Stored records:
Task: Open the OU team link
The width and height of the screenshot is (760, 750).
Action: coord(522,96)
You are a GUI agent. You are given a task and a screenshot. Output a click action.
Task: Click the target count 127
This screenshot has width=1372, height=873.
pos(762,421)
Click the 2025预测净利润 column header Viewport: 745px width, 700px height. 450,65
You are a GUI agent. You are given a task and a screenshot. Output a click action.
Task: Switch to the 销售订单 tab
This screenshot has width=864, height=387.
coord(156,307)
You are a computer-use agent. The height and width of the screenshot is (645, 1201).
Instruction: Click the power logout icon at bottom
==
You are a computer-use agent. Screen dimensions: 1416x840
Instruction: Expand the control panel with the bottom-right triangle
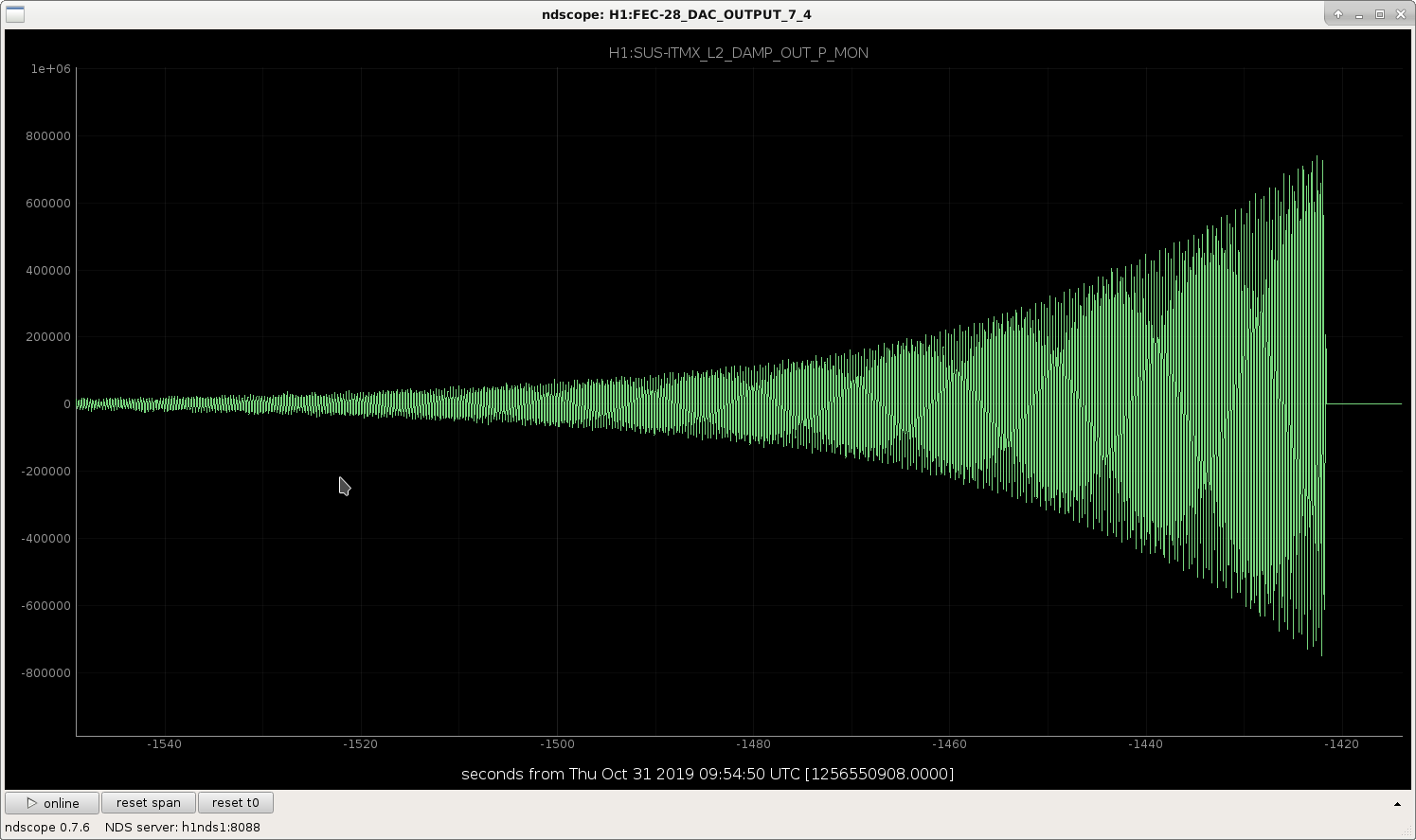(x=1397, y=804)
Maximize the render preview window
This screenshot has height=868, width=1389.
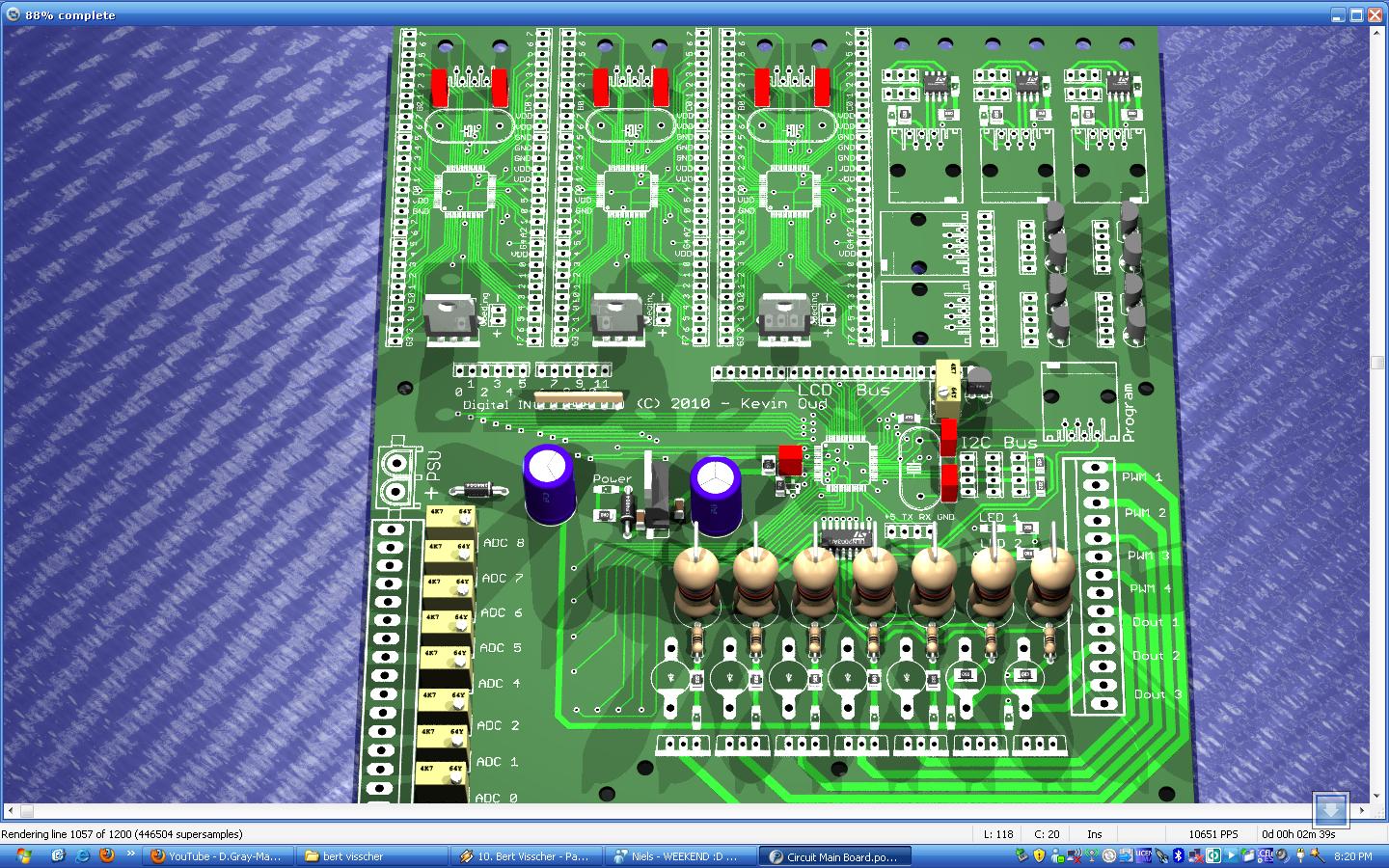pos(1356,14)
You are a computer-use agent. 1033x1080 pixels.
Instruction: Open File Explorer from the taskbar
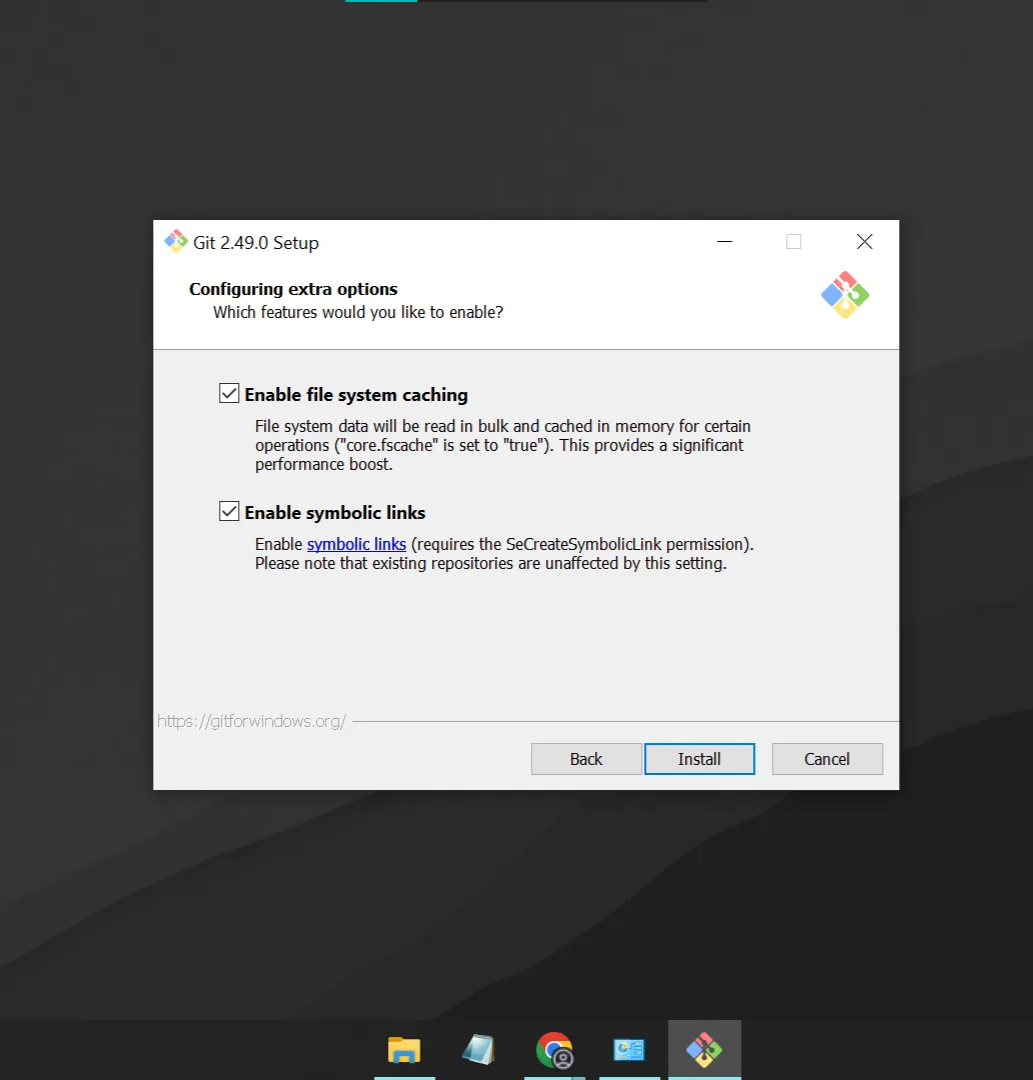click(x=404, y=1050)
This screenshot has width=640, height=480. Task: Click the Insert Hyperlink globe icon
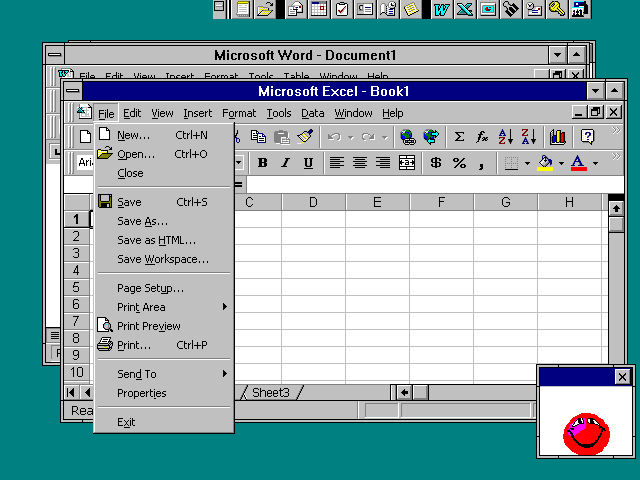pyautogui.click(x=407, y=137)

» Required work:
Transcribe each line of the data above, unaltered, from the one where "This screenshot has width=864, height=387." appears to the one where "Instruction: Click the" appears, inclusive of both.

» Solution:
This screenshot has width=864, height=387.
coord(156,307)
You are a computer-use agent. The height and width of the screenshot is (645, 1201).
Instruction: Click the power logout icon at bottom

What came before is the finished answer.